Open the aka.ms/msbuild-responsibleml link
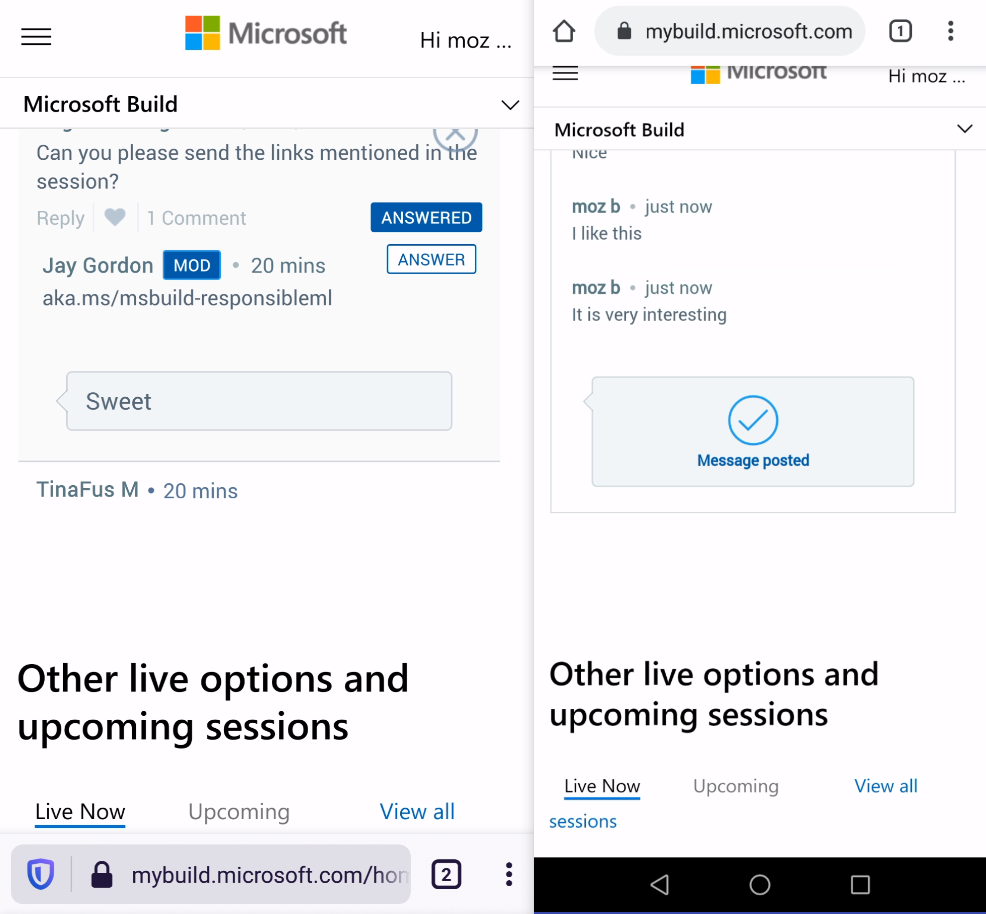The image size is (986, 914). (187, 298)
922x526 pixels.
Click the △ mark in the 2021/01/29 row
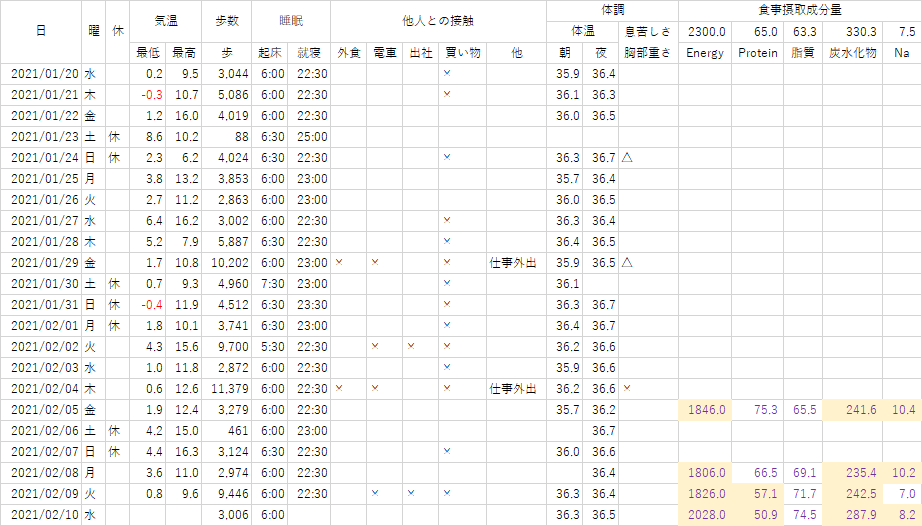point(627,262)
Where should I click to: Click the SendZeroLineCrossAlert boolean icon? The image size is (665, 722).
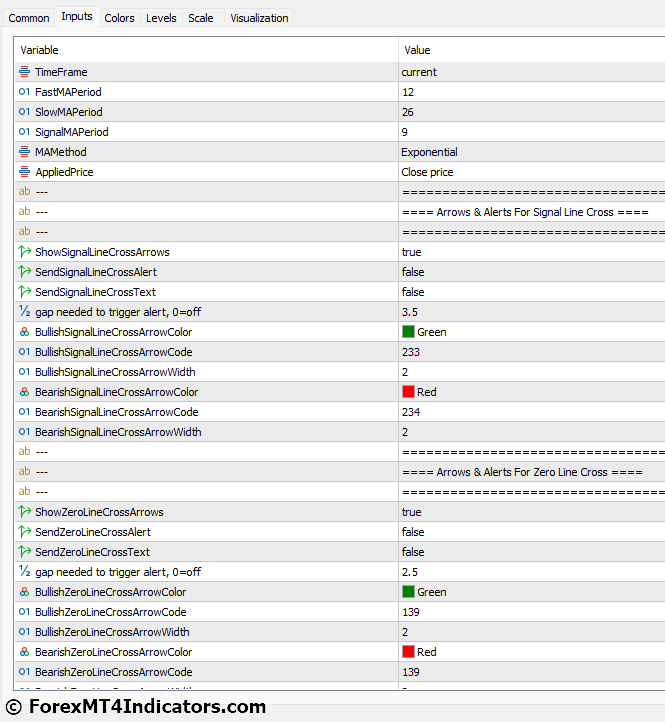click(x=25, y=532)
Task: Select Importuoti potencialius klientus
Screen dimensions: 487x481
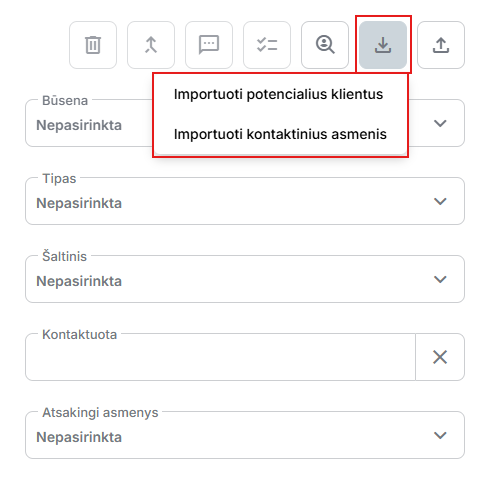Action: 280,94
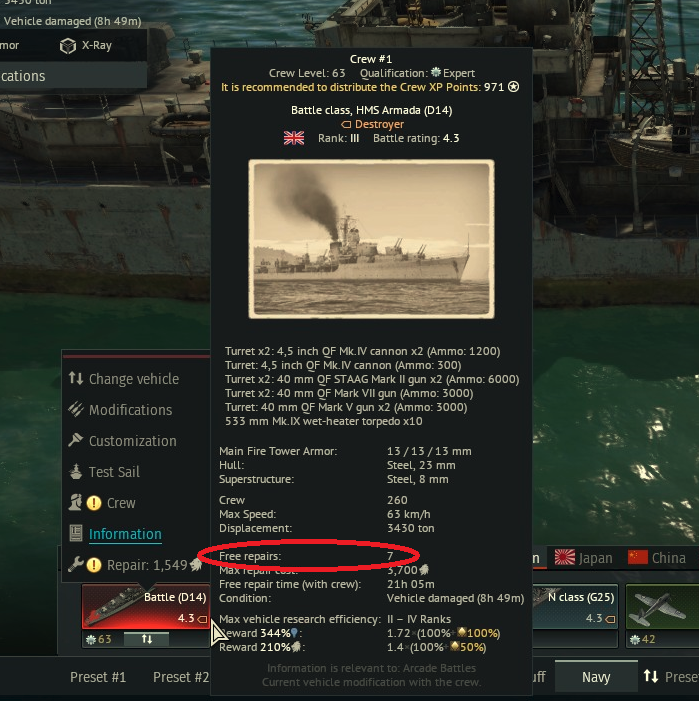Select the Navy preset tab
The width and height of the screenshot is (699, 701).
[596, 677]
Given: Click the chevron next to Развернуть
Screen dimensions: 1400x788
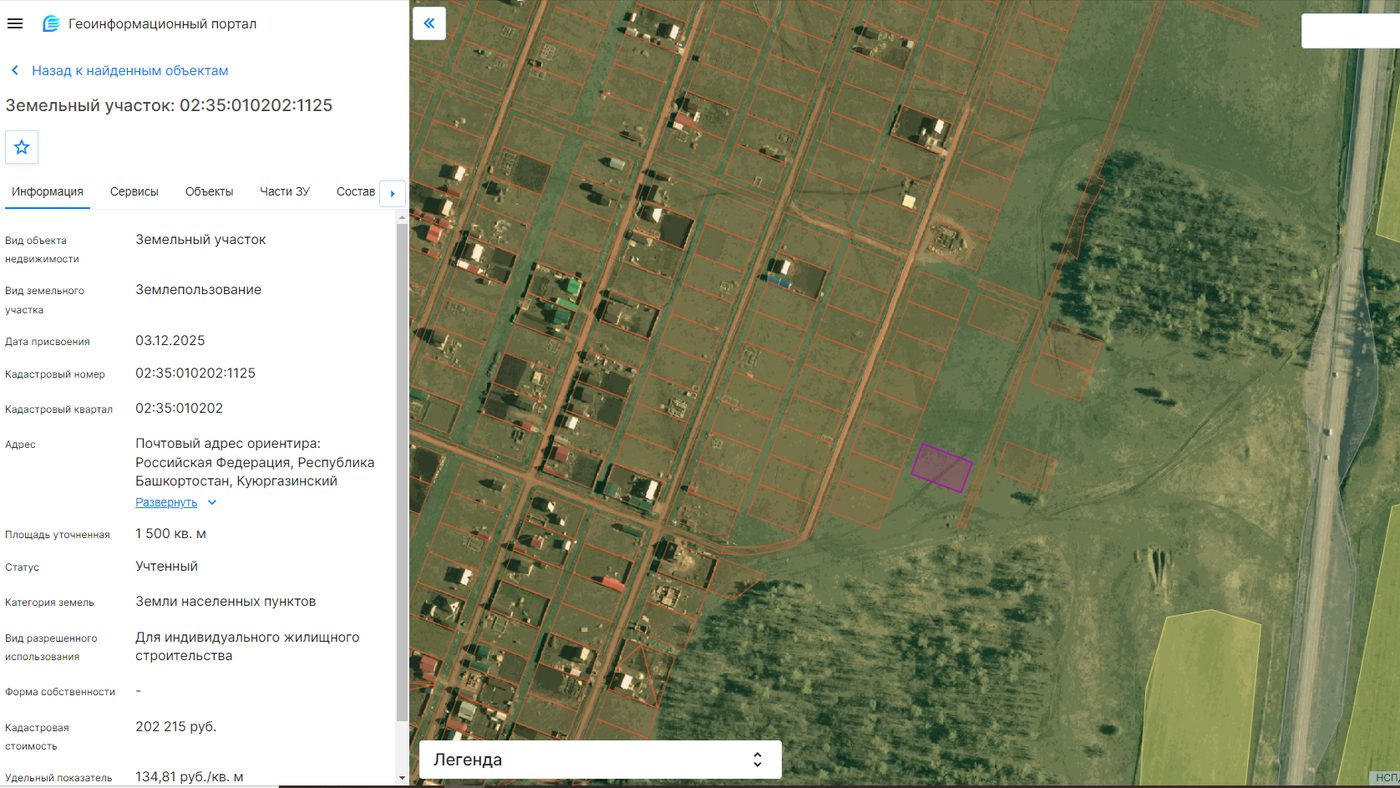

--------

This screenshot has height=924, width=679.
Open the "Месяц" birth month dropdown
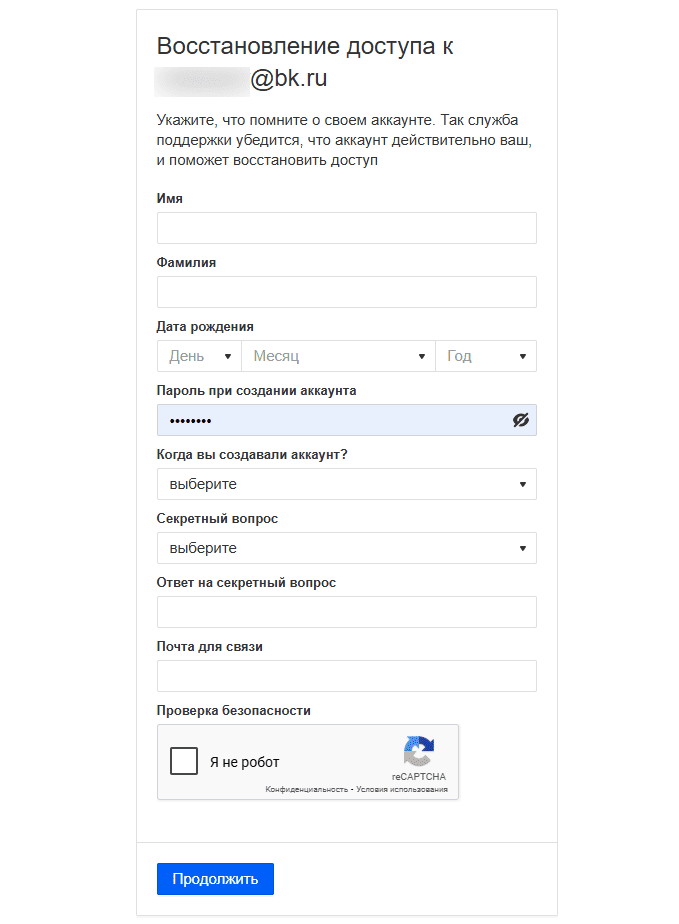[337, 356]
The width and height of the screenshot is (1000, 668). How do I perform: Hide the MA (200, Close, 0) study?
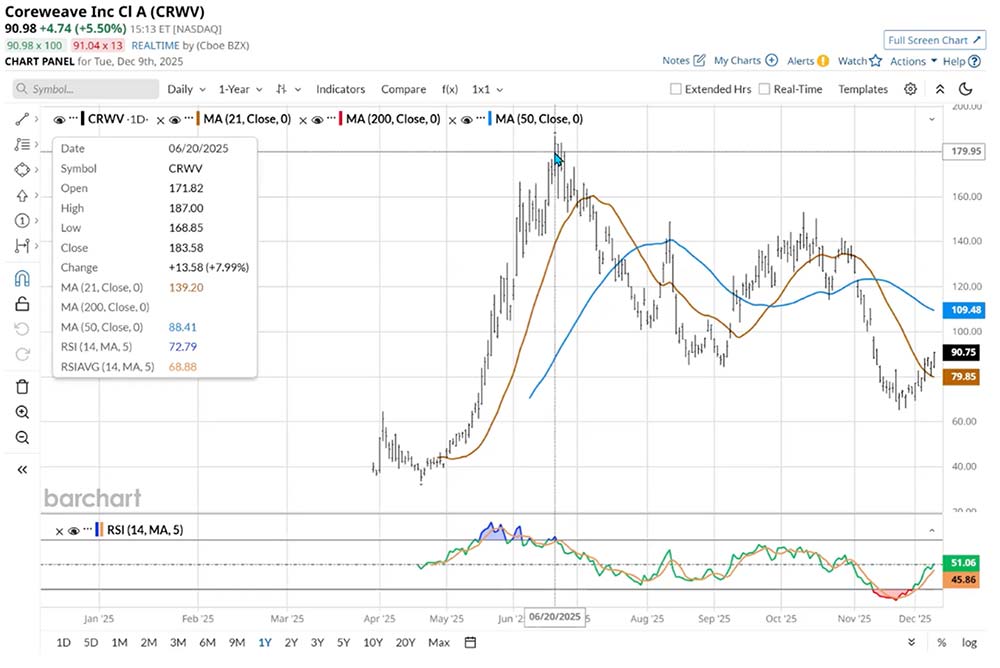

--------

== Required work ==
Reproduce the rows above from the row containing "Given: Click the chevron next to Развернуть" up to and including the row containing "Screen dimensions: 1400x788".

== Answer to the task ==
Given: Click the chevron next to Развернуть
Screen dimensions: 1400x788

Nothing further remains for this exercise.